Australia a "broadband backwater": ALP
3gguru

CANBERRA (AAP)

Labor's high-speed internet plan will end Australia's status as "broadband backwater", communications spokesman Stephen Conroy says.

Opposition Leader Kevin Rudd has announced a $4.7 billion plan to set up a broadband network, drawing criticism from the government for proposing to draw some of that money from the Future Fund.

However Treasurer Peter Costello says Mr Rudd was raiding future retirees' money with his plan.

Future generations would look back at Mr Rudd as the bear who raided the honeypot, Mr Costello said.

"What Labor is proposing to do is take that money away from rural and regional Australia, and it's $2 billion," Mr Costello told ABC radio.

"Then it's planning to raid Australia's Future Fund in order to put money out there into something which really is being attended to by the private sector, which can be funded by the private sector, but worst of all will take money away from future generations just at a time when we're facing the ageing of the population, and that's what's irresponsible about this."

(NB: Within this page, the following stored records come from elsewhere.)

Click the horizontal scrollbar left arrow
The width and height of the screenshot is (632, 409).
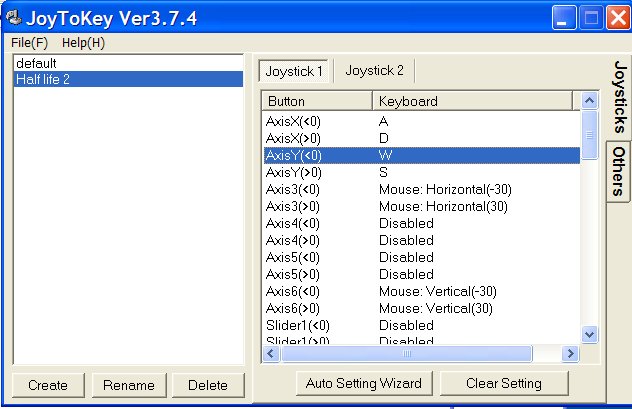(271, 354)
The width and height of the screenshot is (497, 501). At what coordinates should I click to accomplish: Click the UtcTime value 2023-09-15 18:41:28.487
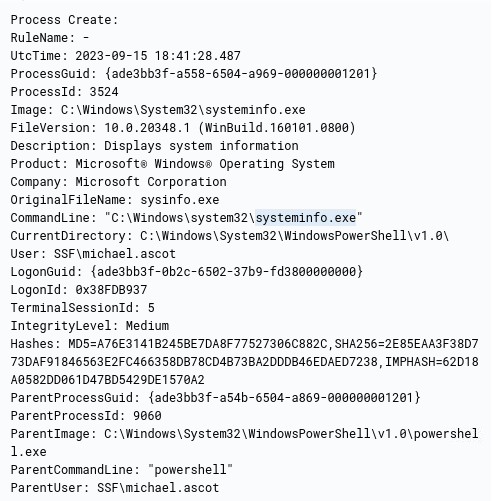(x=158, y=56)
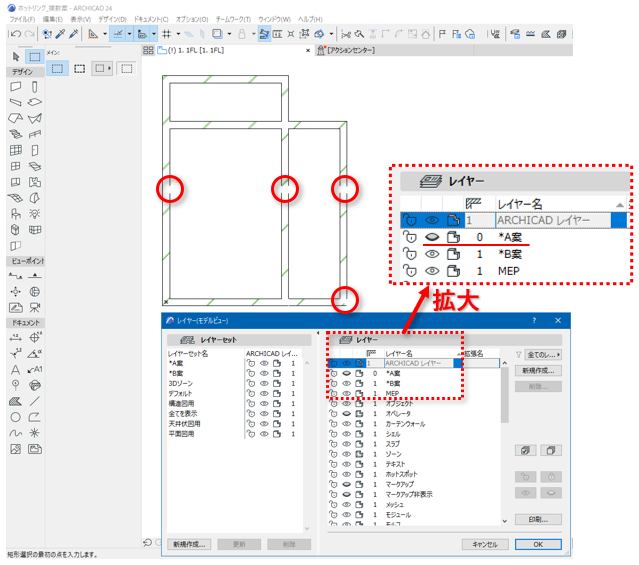Toggle visibility of 3Dゾーン layer set
The image size is (639, 565).
[x=263, y=381]
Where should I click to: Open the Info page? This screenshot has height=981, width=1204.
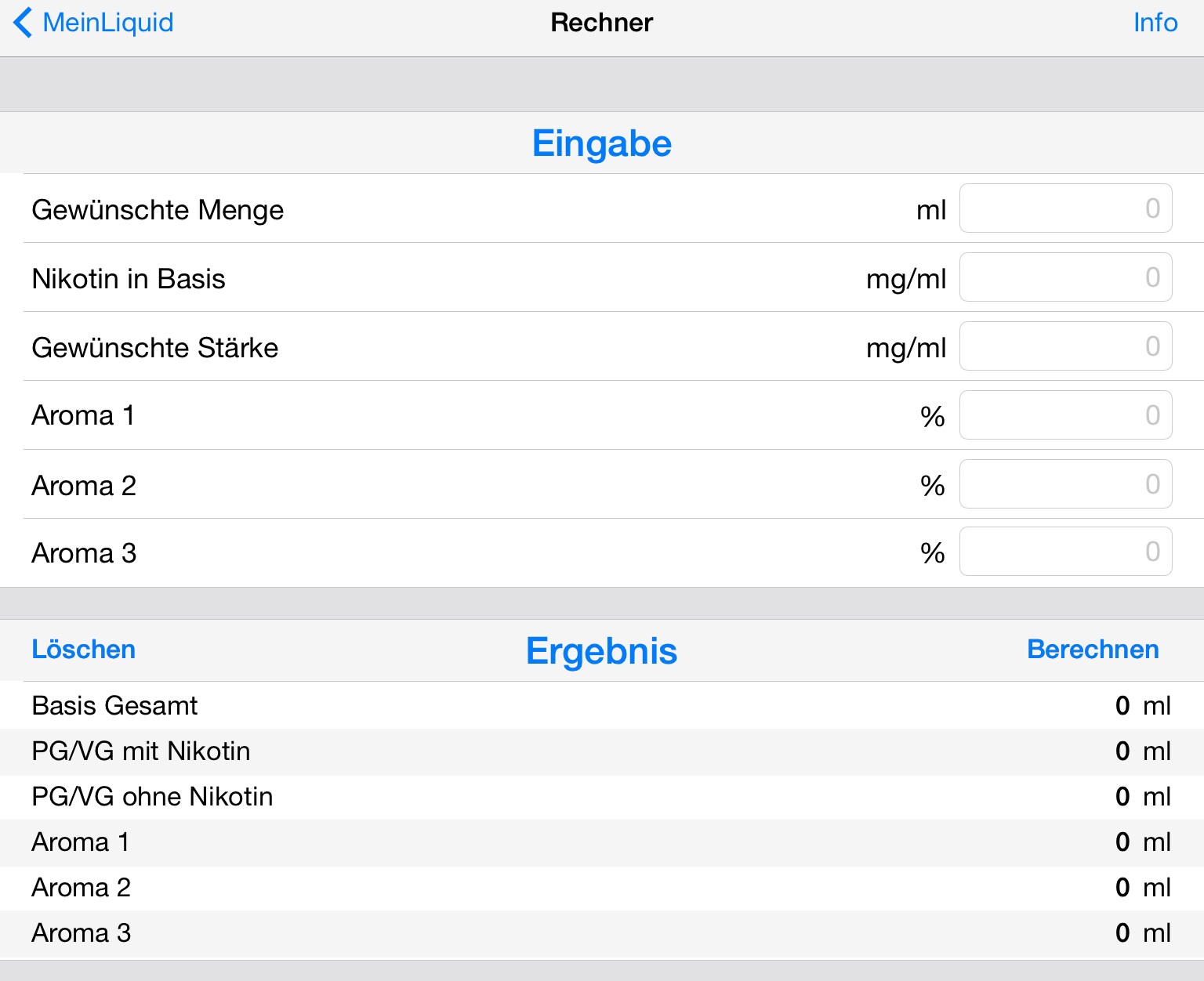[x=1155, y=23]
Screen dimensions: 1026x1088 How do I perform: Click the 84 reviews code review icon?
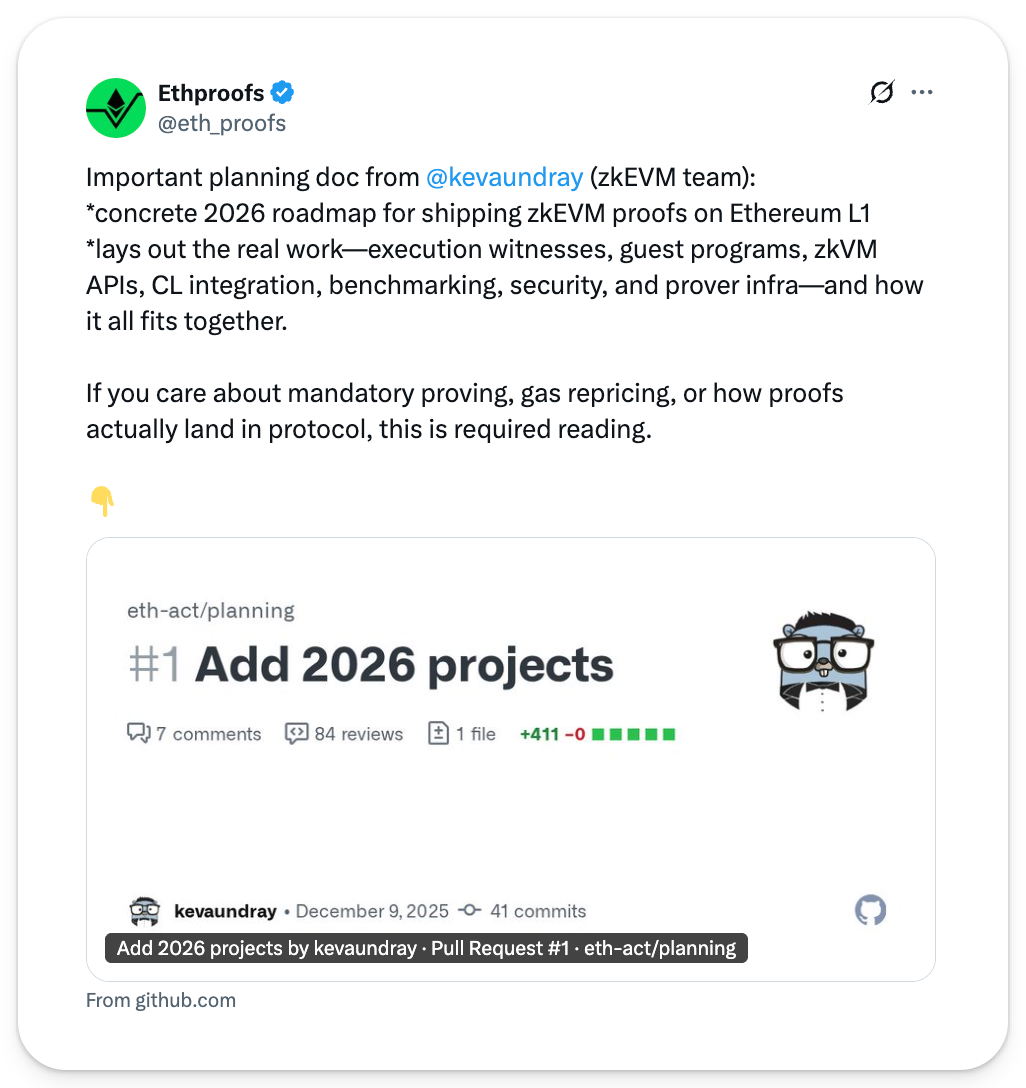(x=296, y=733)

But Mr Conroy rejects this.

"What's economic vandalism is to let this country slide into the broadband backwater it's become."

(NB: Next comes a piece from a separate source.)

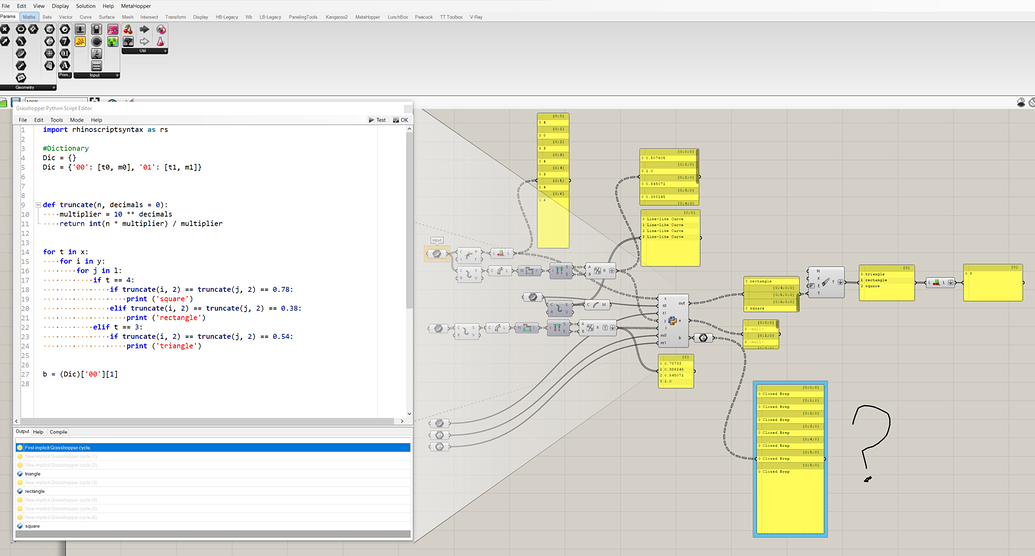The height and width of the screenshot is (556, 1035).
Task: Open the Mode menu in script editor
Action: 76,119
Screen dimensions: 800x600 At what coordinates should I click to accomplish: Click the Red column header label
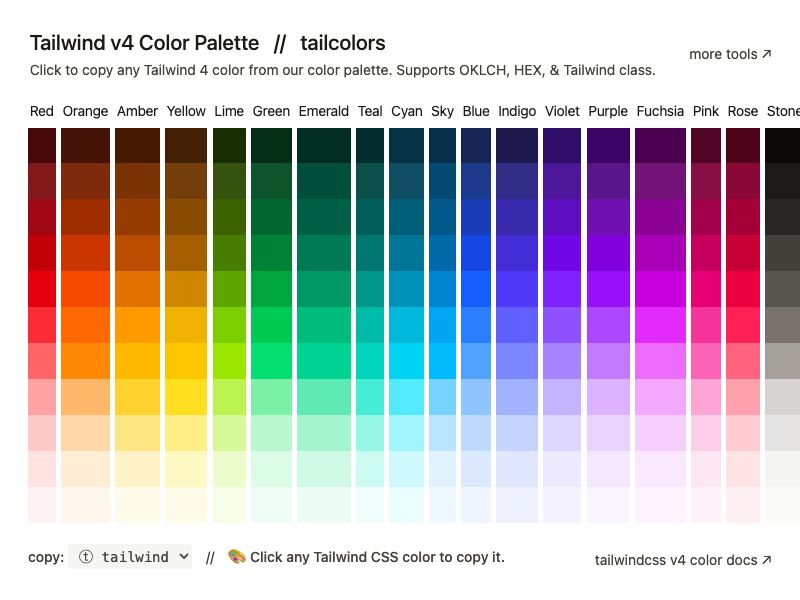coord(41,111)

Senator Conroy said Future Fund projections showed the government's superannuation obligations would be met by the target date of 2020.

"There is no issue that these superannuation funds won't be fully met."

Mr Rudd had to make tough decisions to win this year's election, he said.

"He took a tough decision yesterday and the caucus overwhelmingly endorsed the proposition Kevin put forward."

Nationals Senator Barnaby Joyce said Mr Rudd had consulted neither the community nor Labor backbenchers on the plan.

"I think it's the absolute height of arrogance to turn up to your own party and say `well, this is what we've decided, you're all going to do but we never told you about it and now you have to swallow it and accept it'," Senator Joyce said.

He accused Labor of hypocrisy for wanting to sell the government's remaining shareholding in Telstra which is held in the Future Fund.

"The Labor Party were lying last year when they were going through that false tirade they had in the Senate about how evil it is to privatise Telstra when their main man, Stephen Conroy, always knew that he was going to privatise it anyhow," Senator Joyce said.

His Nationals colleague Ron Boswell said the initiative showed up Labor's poor economic credentials.

"They can't keep their hand out of the till," Senator Boswell said.

Both the Australian Democrats and the Australian Greens backed Labor's broadband plan.

"The Future Fund is full of money from telecommunications from the sale of Telstra, so in a way it's not inappropriate that money is spent on telecommunications," Democrats leader Lynn Allison said.

But Senator Allison said she would need to know the detail of the plan before offering full support.

"If this is just a handout to Telstra so it can protect its own patch, it'll be problematic," she said.

Greens senator Bob Brown said Australians deserved a good broadband network and the government's loud objections were suspect.

"(Treasurer) Peter Costello sounded a little bit shrill yesterday," Senator Brown said.

"He sounded like he'd been gazumped."